A report from TDWI found that businesses complain that getting their analytics projects up to speed is taking too long which makes it more difficult to achieve the benefits that they expect. The number one goal among businesses using analytics is to be able to shrink the time that it takes to achieve results and consequently value. Only ten percent of businesses say they are satisfied with the time that it takes to get their analytics projects going.
Businesses are spending upwards of $150 billion on big data and analytics according to IDC. But why, despite the investment, are businesses having such a hard time getting their projects on track quickly?
Ivan Chen, director of Enterprise Business Analytics at GPU manufacturer NVIDIA, said that “the fundamental reason analytics is not successful is because different functions have different goals. Business professionals are trying to answer questions about the market, but the market conditions keep changing so you have to keep enhancing the data in reports. IT is supposed to make those changes, but IT has other priorities, so the whole thing breaks down.”

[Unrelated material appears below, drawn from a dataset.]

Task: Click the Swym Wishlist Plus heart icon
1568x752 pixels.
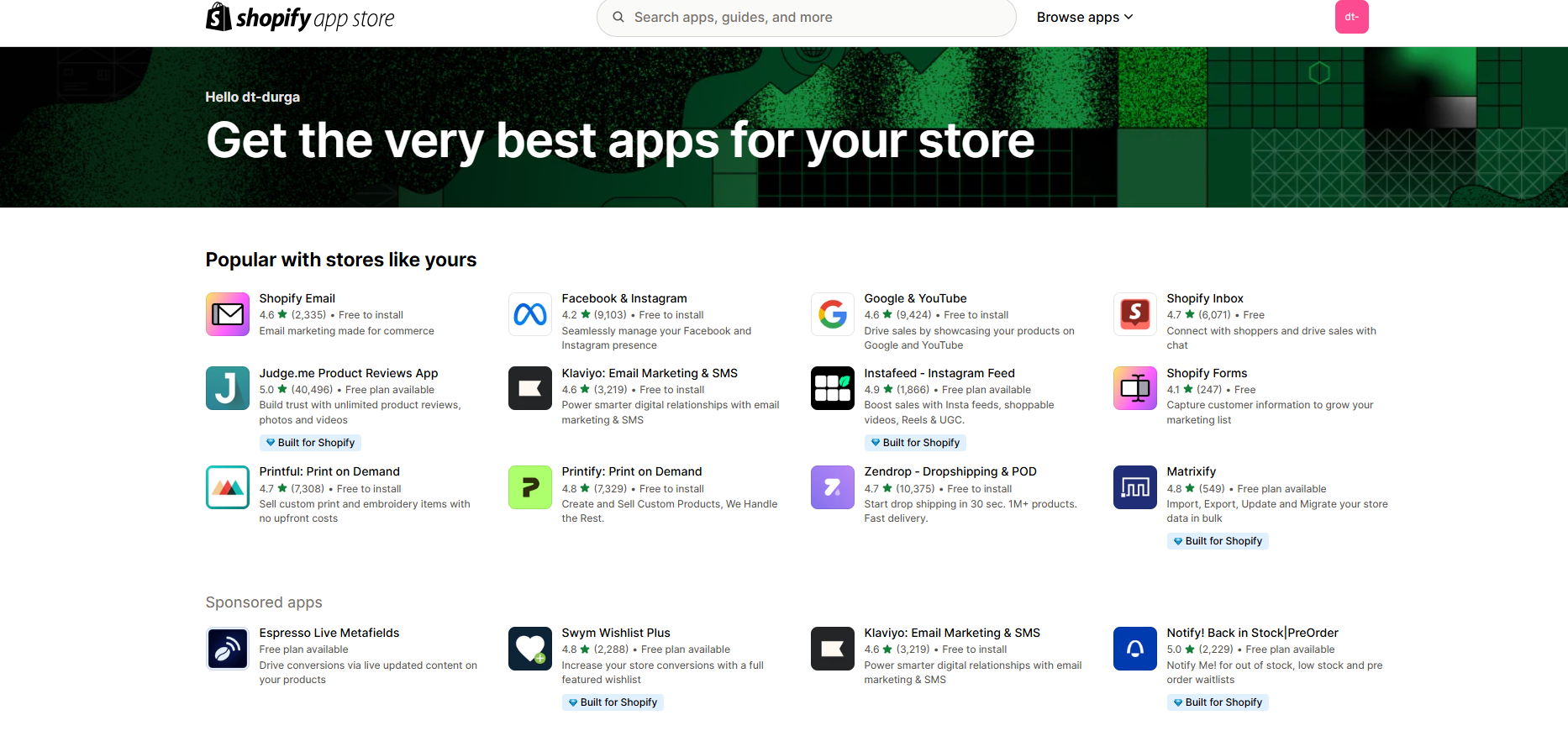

Isher Kaila, CEO of management consulting firm Sapphire Nine Consulting, said that “executives should be aware that they’re likely not even harnessing the value of their analytics spend today. There’s an analytics value chain in which outcomes are generated by insights, insights are generated by accountable business owners, and the accountable business owners have a strong partnership with their technical partners. Too often we see a lack of alignment around metrics and insights.”